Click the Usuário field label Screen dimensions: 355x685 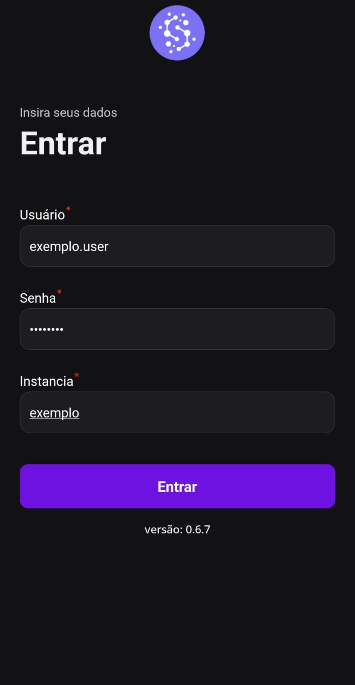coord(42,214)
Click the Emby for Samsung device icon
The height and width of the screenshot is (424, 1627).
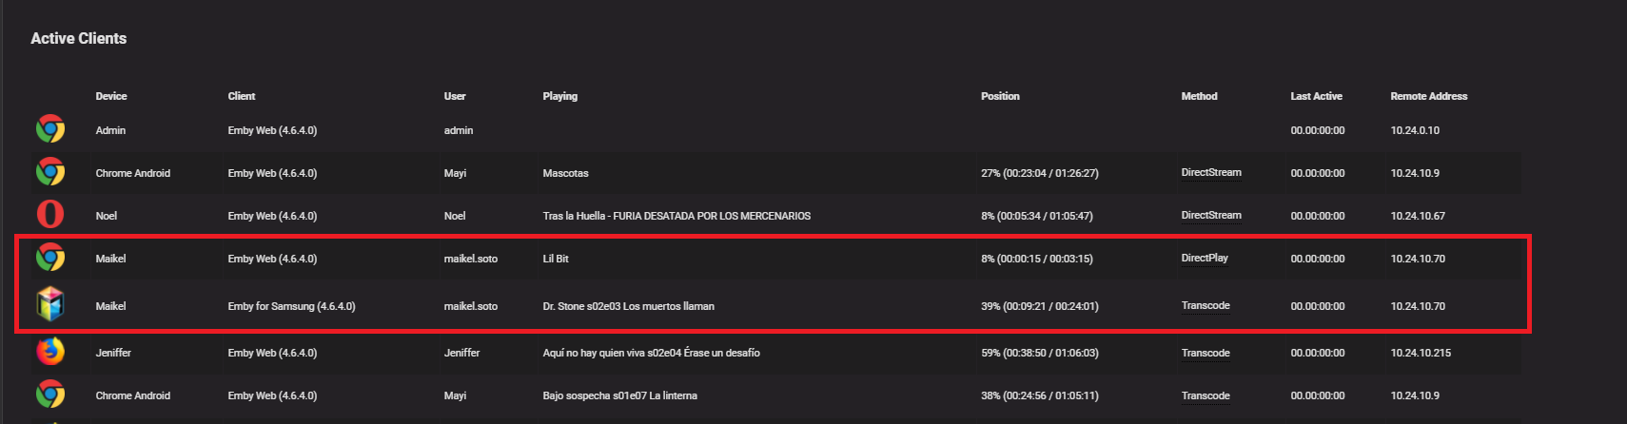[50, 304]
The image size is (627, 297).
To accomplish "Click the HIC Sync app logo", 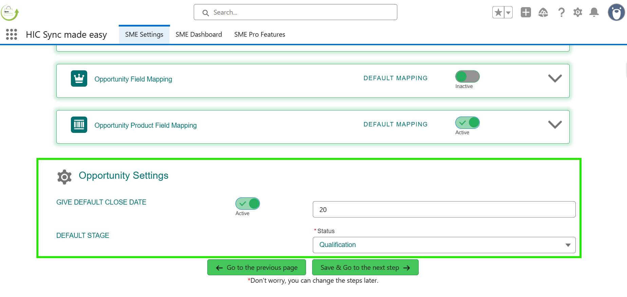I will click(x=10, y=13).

====

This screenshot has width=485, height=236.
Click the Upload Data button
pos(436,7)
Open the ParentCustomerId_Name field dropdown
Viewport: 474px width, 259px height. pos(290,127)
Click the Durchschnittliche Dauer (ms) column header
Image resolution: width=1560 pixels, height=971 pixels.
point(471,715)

====

Output, from the data above, the lines from the line with "This screenshot has width=485, height=236." to the line with "Click the Durchschnittliche" exactly as they stand, both ends included and nothing else.

• Response area:
This screenshot has width=485, height=236.
Click the Upload Data button
pos(436,7)
Open the ParentCustomerId_Name field dropdown
Viewport: 474px width, 259px height. pos(290,127)
Click the Durchschnittliche Dauer (ms) column header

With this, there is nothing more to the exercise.